To understand the scale of the threat, a look back at the deadliest European wildfires of the past decade reveals the consistent human cost of this growing crisis:
In 2018, Greece suffered its deadliest wildfire event on record, when a massive blaze swept through Mati, a popular seaside town just east of Athens. The fire spread so rapidly that it trapped residents and visitors as they tried to escape, leaving more than 100 people dead. Some of those victims drowned while attempting to swim away from the advancing flames. Just five years later, in 2023, another season of extreme wildfires across Greece killed more than 20 people. Among the dead were 18 migrants trapped by what became the largest single wildfire ever recorded in Europe, as they crossed a forested area in northeastern Greece. Last week, the country recorded another fatal loss: a 12-year-old boy and his father were killed by a fast-moving wildfire in northern Greece.
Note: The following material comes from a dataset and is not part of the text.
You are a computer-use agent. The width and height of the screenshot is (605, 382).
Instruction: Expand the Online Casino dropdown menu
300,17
In northwestern Turkey, 10 firefighters and rescue workers lost their lives last July while battling a major wildfire in the forested landscapes of Eskisehir province. The victims included both professional forestry workers and volunteers from the AKUT search and rescue organization. Forestry Minister Ibrahim Yumakli explained at the time that sudden, unexpected shifts in wind direction pushed flames to rapidly surround the team, cutting off their escape route. One of the fallen workers was a 28-year-old man who had returned to his post just two days after returning from his honeymoon, and one AKUT volunteer had spent a full month leading rescue efforts after the catastrophic February 2023 southern Turkey earthquake just months earlier.
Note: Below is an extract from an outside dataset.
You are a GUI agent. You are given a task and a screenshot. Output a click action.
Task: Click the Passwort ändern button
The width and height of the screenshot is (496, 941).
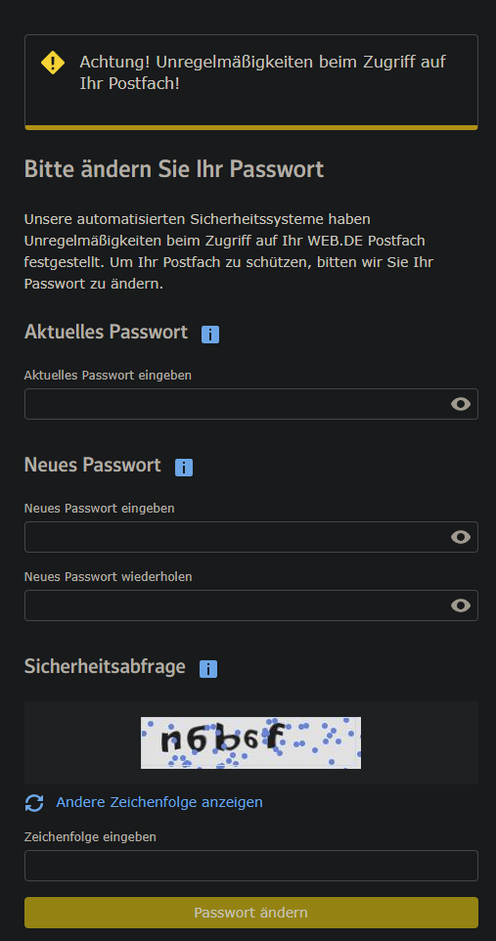click(x=251, y=913)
Portugal’s deadliest wildfire disaster struck in 2017, when a blaze near Pedrogao Grande, 120 miles northeast of Lisbon, killed 66 people. Most of those victims died trapped in their cars on a single road as they tried to outrun the fast-spreading flames. By the end of that devastating fire season, additional late-year blazes pushed Portugal’s total annual wildfire death toll to more than 120, making 2017 the deadliest year for wildfires in the country’s history. Victims included a one-month-old infant and the baby’s parents. In response to the catastrophe, the Portuguese government implemented sweeping reforms to improve wildfire prevention and response: public education campaigns targeting accidental fire ignition, a new rapid-response firefighting task force, thousands of kilometers of fuel-reducing firebreaks, and expanded access to firefighting equipment and resources across high-risk regions.
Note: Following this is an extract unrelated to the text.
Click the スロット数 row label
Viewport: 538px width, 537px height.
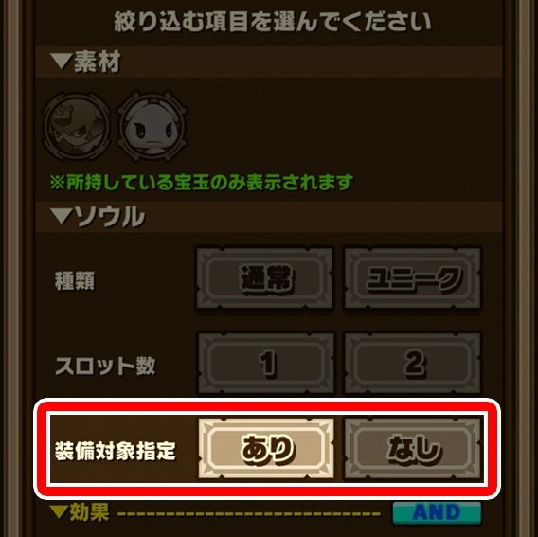[105, 367]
On the Mediterranean island nation of Cyprus, officials have directly linked growing wildfire severity to long-term climate change, with at least six people killed in extreme blazes over the past five years. In July 2021, the most destructive wildfire in Cyprus’ modern history swept through mountain villages, leaving the charred remains of four Egyptian laborers found outside a burned-out community. Last July, another major blaze killed an elderly couple, whose bodies were found inside their gutted car on the side of a mountain road. That blaze burned roughly 50 square miles of forested hillside in just hours, a speed of spread that led President Nikos Christodoulides to note there had never been a wildfire of that scale or ferocity in the country’s recorded history. The blaze was fueled by a perfect combination of extreme conditions: strong gusty winds, record high temperatures, and extremely parched vegetation after three consecutive winters of far-below-average rainfall.
Last August, a major analysis by international climate research initiative World Weather Attribution confirmed the link between human-caused climate change and extreme Mediterranean wildfire severity. The study found that warming-driven temperature increases and reduced rainfall made massive 2023 wildfires across Turkey, Greece, and Cyprus burn far more intensely than they would have in a pre-warming climate.